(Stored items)
★ ★ ★ ★ ★

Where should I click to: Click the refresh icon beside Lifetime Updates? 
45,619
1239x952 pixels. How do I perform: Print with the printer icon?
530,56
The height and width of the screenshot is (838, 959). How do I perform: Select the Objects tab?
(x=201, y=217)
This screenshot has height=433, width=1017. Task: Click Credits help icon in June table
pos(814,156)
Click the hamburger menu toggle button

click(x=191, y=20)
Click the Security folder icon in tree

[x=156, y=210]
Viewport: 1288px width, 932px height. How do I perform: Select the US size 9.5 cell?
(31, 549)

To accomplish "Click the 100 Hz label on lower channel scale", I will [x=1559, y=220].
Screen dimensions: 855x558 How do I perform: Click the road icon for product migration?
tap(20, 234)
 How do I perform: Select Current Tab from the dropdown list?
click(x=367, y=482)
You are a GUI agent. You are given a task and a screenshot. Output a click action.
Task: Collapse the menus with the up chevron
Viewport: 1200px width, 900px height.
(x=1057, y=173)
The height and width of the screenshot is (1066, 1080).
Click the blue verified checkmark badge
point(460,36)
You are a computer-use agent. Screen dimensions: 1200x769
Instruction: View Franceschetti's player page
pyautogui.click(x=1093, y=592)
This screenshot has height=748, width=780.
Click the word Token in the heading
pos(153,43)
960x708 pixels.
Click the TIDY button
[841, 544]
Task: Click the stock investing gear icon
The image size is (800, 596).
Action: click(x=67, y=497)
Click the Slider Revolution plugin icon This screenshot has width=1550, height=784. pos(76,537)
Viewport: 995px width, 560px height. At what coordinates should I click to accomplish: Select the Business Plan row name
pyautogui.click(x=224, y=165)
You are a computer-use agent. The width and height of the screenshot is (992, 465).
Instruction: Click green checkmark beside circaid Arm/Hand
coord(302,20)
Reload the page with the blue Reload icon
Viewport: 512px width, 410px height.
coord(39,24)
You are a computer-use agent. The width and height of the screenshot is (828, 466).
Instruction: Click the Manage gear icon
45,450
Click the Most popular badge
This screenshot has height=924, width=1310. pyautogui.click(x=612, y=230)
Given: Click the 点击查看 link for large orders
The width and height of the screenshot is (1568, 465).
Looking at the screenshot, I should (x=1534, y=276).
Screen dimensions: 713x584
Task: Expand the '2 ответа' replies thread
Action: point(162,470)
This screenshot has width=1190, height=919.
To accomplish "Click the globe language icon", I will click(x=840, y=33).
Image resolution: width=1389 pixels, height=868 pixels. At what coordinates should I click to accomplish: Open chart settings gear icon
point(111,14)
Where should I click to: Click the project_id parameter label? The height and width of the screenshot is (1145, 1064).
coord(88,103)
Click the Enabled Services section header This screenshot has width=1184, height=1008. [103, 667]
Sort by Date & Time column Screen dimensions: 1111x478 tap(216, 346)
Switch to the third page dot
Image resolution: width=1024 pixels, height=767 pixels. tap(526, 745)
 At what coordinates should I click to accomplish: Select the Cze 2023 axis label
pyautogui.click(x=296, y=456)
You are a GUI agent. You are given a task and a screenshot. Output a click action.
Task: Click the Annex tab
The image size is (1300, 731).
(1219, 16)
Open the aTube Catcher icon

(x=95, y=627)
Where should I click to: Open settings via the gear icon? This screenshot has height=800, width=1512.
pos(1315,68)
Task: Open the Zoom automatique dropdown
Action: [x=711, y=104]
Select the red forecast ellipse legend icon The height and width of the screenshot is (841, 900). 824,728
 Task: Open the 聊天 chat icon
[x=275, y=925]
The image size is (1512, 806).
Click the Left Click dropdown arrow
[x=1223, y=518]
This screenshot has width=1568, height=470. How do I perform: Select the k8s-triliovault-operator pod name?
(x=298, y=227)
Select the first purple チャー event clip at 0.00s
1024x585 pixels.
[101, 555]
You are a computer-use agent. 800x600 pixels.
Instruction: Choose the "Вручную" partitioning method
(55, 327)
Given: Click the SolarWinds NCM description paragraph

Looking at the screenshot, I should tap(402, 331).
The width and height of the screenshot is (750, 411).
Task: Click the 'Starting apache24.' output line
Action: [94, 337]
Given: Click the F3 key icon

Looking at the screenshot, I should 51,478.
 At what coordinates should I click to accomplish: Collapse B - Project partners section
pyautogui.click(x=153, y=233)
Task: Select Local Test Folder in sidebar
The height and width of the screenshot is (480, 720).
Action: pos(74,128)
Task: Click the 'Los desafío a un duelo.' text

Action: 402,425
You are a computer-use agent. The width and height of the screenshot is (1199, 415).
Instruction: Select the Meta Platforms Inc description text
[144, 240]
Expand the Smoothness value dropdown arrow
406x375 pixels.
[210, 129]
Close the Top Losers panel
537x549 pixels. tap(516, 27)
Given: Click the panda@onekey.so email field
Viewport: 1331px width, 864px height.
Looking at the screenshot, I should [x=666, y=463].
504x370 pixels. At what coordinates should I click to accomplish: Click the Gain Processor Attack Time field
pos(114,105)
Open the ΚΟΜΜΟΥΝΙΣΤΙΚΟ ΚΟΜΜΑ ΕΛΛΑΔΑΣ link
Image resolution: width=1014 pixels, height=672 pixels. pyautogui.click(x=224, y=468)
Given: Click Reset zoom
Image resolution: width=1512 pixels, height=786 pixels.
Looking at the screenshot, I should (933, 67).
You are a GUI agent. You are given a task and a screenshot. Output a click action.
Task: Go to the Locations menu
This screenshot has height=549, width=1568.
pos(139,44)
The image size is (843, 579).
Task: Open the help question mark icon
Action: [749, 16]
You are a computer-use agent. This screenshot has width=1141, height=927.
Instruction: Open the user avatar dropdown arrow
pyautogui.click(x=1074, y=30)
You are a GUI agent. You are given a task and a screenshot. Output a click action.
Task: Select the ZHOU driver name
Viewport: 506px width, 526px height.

★ ★ ★ ★ ★

■ Exercise description: Copy, without any change, the lines above from the one containing "Given: Click Reset zoom" to the end, both ends included. Add nothing else.

■ Result below:
Given: Click Reset zoom
Image resolution: width=1512 pixels, height=786 pixels.
Looking at the screenshot, I should (933, 67).
You are a GUI agent. You are given a task and a screenshot. Output a click action.
Task: Go to the Locations menu
This screenshot has height=549, width=1568.
pos(139,44)
The image size is (843, 579).
Task: Open the help question mark icon
Action: [749, 16]
You are a computer-use agent. This screenshot has width=1141, height=927.
Instruction: Open the user avatar dropdown arrow
pyautogui.click(x=1074, y=30)
You are a GUI agent. You are given a task and a screenshot. Output a click action.
Task: Select the ZHOU driver name
Viewport: 506px width, 526px height.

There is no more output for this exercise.